Raheem Taylor-Parkes

Personal information
- Date of birth: April 21, 1998 (age 27)
- Place of birth: Mississauga, Ontario, Canada
- Height: 5 ft 6 in (1.68 m)
- Position: Forward

Youth career
- 2013–2014: Toronto FC
- 2014–2016: Philadelphia Union

College career
- Years: Team / Apps / (Gls)
- 2016–2017: Virginia Cavaliers / 29 / (2)
- 2019: Oregon State Beavers / 7 / (1)

Senior career*
- Years: Team / Apps / (Gls)
- 2016: Bethlehem Steel / 5 / (0)
- 2017: Reading United / 1 / (0)
- 2018–2019: Lakeland Tropics / 17 / (2)
- 2021: Tampa Bay United / 5 / (1)

International career^{‡}
- 2013: Canada U15 / 3 / (0)

= Raheem Taylor-Parkes =

Canadian soccer player

Raheem Taylor-Parkes (born April 21, 1998) is a Canadian soccer player who played as a forward.

==Early life==
Taylor-Parkes was born in Mississauga, Ontario, Canada to Jamaican parents and started playing with Erin Mills SC. At the age of 10, he moved to Tampa, Florida, USA with his family and continued his footballing development there.

== Career ==
Taylor-Parkes signed to play with United Soccer League side Bethlehem Steel FC in 2016 on an amateur contract to allow him to still be eligible to play college soccer at the University of Virginia, whom he'd verbally agreed to join after graduating high school.
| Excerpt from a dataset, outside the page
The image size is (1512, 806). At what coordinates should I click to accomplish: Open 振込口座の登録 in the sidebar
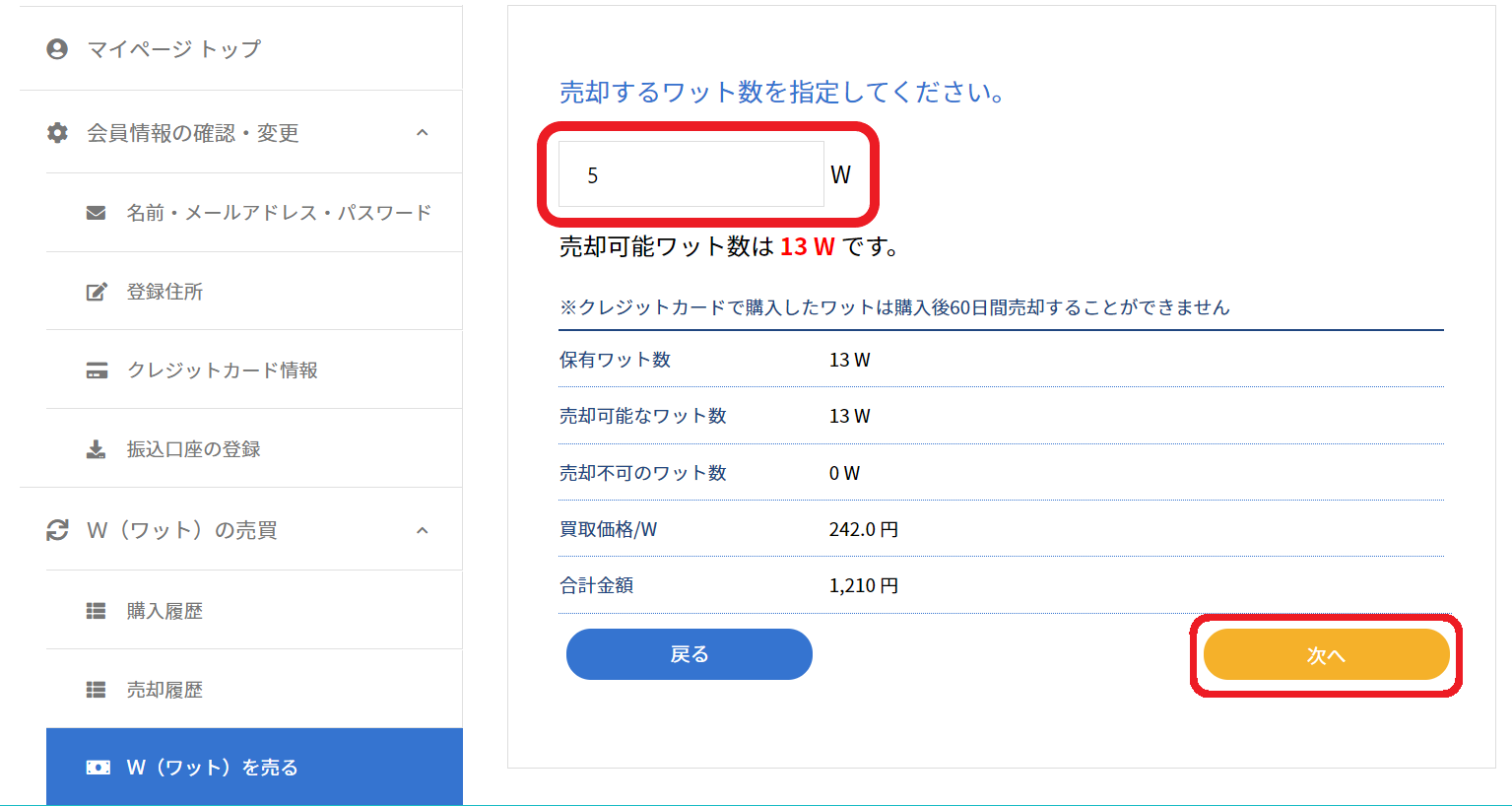pyautogui.click(x=193, y=449)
In August 2018, Taylor-Parkes reportedly signed a deal with Swiss amateur side, Stade-Lausanne-Ouchy in the Swiss Promotion League. However, he was unable to secure a work permit due to non-EU regulations.

On April 7, 2019, Taylor-Parkes scored the Lakeland Tropics' first-ever U.S. Open Cup goal.

==International career==
Taylor-Parkes was called up to the United States U14s for a set of matches against regional sides in October 2011. He was named to the Canadian U15 national team for the 2013 Copa de México de Naciones.